#### Passage given
Adding DOT composite to travel score (#1820)

This adds the DOT dataset to the ETL and to the score. Note that currently we take a percentile of an average of percentiles.
2025-07-25 07:20:18 -07:00 · 2022-08-16 14:44:39 -04:00 · 2022-08-16 14:44:39 -04:00 · ebac552d75
commit ebac552d75
parent 932179841f
17 changed files with 553 additions and 354 deletions
--- a/data/data-pipeline/data_pipeline/content/config/csv.yml
+++ b/data/data-pipeline/data_pipeline/content/config/csv.yml
@ -260,6 +260,12 @@ fields:
  - score_name: Greater than or equal to the 90th percentile for leaky underground storage tanks and is low income?
    label: Greater than or equal to the 90th percentile for leaky underground storage tanks and is low income?
    format: bool
+  - score_name: Greater than or equal to the 90th percentile for DOT transit barriers and is low income?
+    label: Greater than or equal to the 90th percentile for DOT transit barriers and is low income?
+    format: bool
+  - score_name: DOT Travel Barriers Score (percentile)
+    label: DOT Travel Barriers Score (percentile)
+    format: percentage
  - score_name: Leaky underground storage tanks (percentile)
    label: Leaky underground storage tanks (percentile)
    format: percentage
--- a/data/data-pipeline/data_pipeline/content/config/excel.yml
+++ b/data/data-pipeline/data_pipeline/content/config/excel.yml
@ -258,6 +258,12 @@ sheets:
      - score_name: Unemployment (percent) in 2009 (island areas) and 2010 (states and PR)
        label: Unemployment (percent) in 2009 (island areas) and 2010 (states and PR)
        format: percentage
+      - score_name: Greater than or equal to the 90th percentile for DOT transit barriers and is low income?
+        label: Greater than or equal to the 90th percentile for DOT transit barriers and is low income?
+        format: bool
+      - score_name: DOT Travel Barriers Score (percentile)

#### Exercise requirements
A) How many files does the commit page say were changed?
B) Print the part of the commit page from "label: Greater than or equal to the 90th percentile for leaky" to "score_name: Leaky underground storage tanks (percentile)".
The material after this point comes from a separate source.

#### Available data
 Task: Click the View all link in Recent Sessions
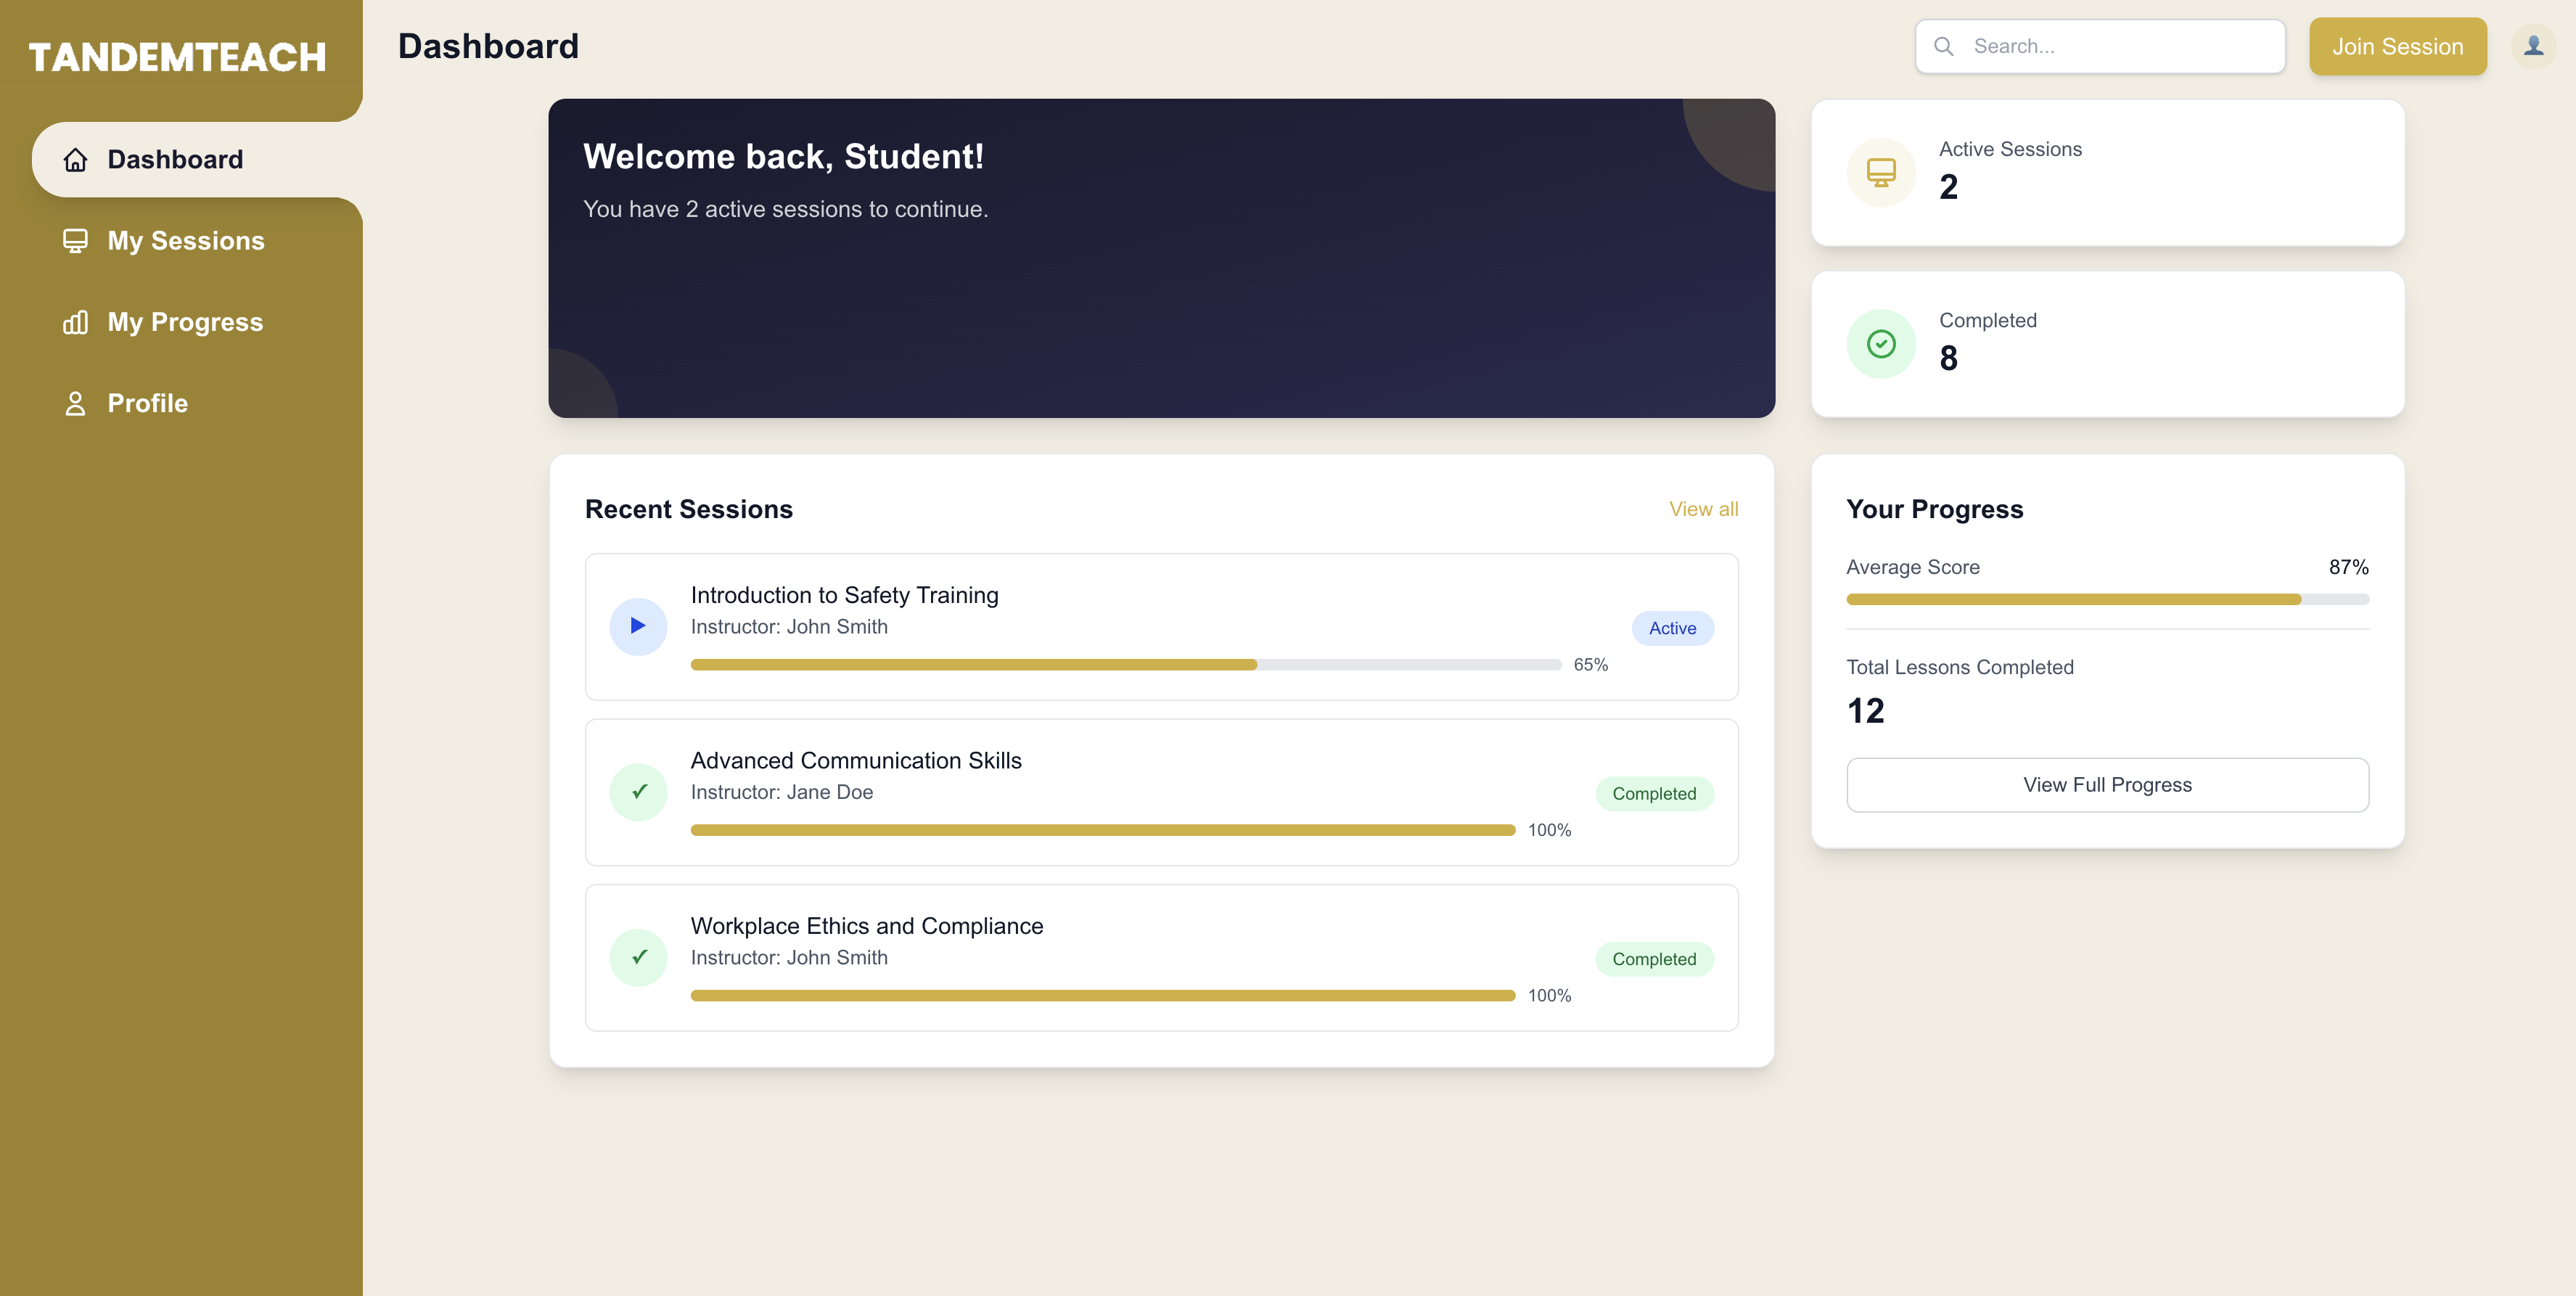point(1703,509)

#### Final results
A) 17 files

B)
label: Greater than or equal to the 90th percentile for leaky underground storage tanks and is low income?
    format: bool
+  - score_name: Greater than or equal to the 90th percentile for DOT transit barriers and is low income?
+    label: Greater than or equal to the 90th percentile for DOT transit barriers and is low income?
+    format: bool
+  - score_name: DOT Travel Barriers Score (percentile)
+    label: DOT Travel Barriers Score (percentile)
+    format: percentage
  - score_name: Leaky underground storage tanks (percentile)